私には映画を一本つくるたびに次第に、映画の唯一の大きい問題は、カットをどこでなぜ始め、そのカットをどこでなぜ終わらせるのかというところにあると思えてくるのである。要するに人生は、蛇口の水が浴槽を満たし、それと同時にその浴槽の排水口から同じ量の水が流れ出ていく場合の水と同じようにスクリーンを満たすのである。

「サムライ・フィクション」は文句なく楽しめた。最高の質と最良のセンス。大成功の映画だ。ひとつの表現が到達できる限りの正解に近づいた、と監督も感じているかもしれない。

ではゴダールは。それぞれの作品の質は高いのか。センスは良いのか。???。あるいは、どうやったら質がもっと高くなったり低くなったり、センスがもっと良くなったり悪くなったりするのだろう。いや、それは不可能だ。こうすればもっと正しい映画になる、そういう座標そういう見方を放棄しないと僕はゴダールの映画が楽しめない。いや放棄しても楽しめないのだけれど。(そもそも映画を楽しむって何のことだったのか)

ゴダールは、映画として、表現として、正しいのか誤っているのか、成功したのか失敗したのか、そんなこと誰も、少なくとも僕には全然、わからない。

「サムライ・フィクション」には映画の面白さのすべてがある、と僕は書く。

ただ唯一「サムライ・フィクション」にないもの、そしてゴダール映画に充満しているものといえば、「なぜ」という執拗で巨大な(いや小さくてもいい希薄でもいいのだが)疑念である。

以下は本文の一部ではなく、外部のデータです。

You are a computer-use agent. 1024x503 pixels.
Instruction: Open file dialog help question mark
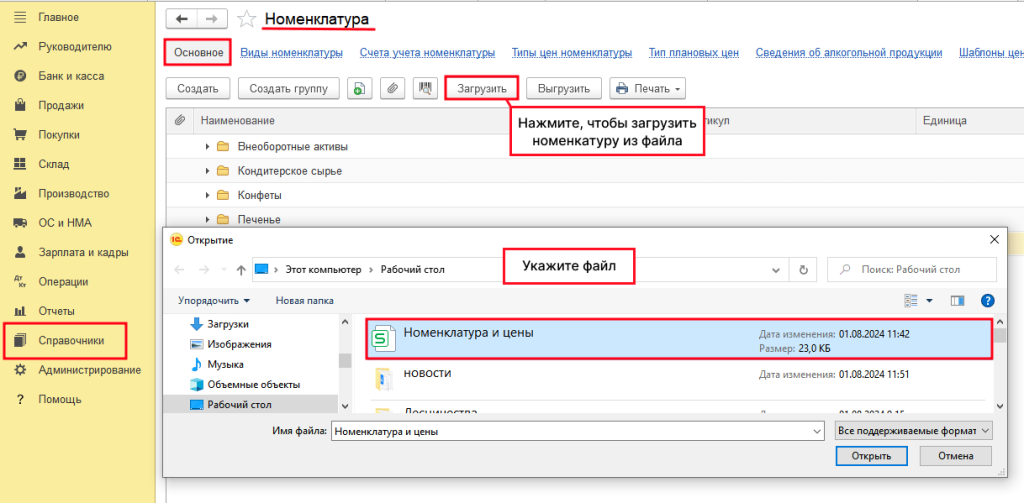[987, 300]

そしてまた「サムライ・フィクション」にあってゴダール映画にないのが、答、とりわけ正しい答である。映画というものについて、何かをしゃべったり書いたり作ったり発表したりすることについて、人生というものについて、ありとあらゆるものについて、疑い、考え込み、問いまくり、そして、常に正答を示してくれないのがゴダールである。ような気がする。

とにかく。「サムライ・フィクション」はオススメ。ニッポン映画の誇り。同時代の誇り。

*ゴダールが「カイエ・デュ・シネマ」1965年10月号に書いたという文章の一部。 渋谷シネアミューズで「サムライ・フィクション」を見終わった後、ロビーで見つけた「気狂いピエロ」リバイバルのチラシから引用しました。